Sun Apr 7, 2013, 07:57 PM

4. Well, look at the global situation


The Middle East is in a daily state of near-spontaneous combustion, and the Israelis are too stupid to care. Iraq is a failure, Afghanistan is a failure, Egypt is a failure, Syria is a failure, Mali is a failure...the list is endless. Iran is a temptation for the forces of Destruction...simply because leaving it alone would rankle the long memories of the State Dept.

Europe is dying of Elitism. All the notions that they "fixed" things have fallen through. And there's a very angry Russian bear on their border. How long can the Norweigens, Swedes, Danes and Icelanders hold out? Finland's already thrown in the towel, but they are in the Neocon-Neoliberal camp, aligned with Merkel.

In the Land of the formerly Free and never demonstrably Brave, we are also succumbing to Elitist poisoning of the economy and politics on all levels.

Asia...well, it's hard to know about Asia.
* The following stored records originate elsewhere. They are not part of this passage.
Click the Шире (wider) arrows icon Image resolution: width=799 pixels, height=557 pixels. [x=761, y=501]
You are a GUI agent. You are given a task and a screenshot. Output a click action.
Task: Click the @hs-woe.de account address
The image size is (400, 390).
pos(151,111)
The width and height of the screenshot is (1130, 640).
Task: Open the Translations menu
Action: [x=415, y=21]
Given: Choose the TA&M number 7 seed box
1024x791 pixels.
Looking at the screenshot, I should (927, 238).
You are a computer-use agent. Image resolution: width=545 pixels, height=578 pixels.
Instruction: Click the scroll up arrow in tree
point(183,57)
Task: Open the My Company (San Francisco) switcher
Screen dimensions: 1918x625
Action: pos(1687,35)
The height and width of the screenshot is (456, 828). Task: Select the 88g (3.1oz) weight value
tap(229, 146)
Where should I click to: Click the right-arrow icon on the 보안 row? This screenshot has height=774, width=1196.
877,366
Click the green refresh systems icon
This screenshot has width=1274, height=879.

They are adept at making do, and the grand gestures, but as for sustainable progress in running a country....the jury is still out.

It's not a good time to be wildly speculating and jerking prices around...for one thing, the currencies are in constant and unpredictable flux.

Our wars are mostly fought on the economic plains...only the BFEE still thinks in terms of physical domination.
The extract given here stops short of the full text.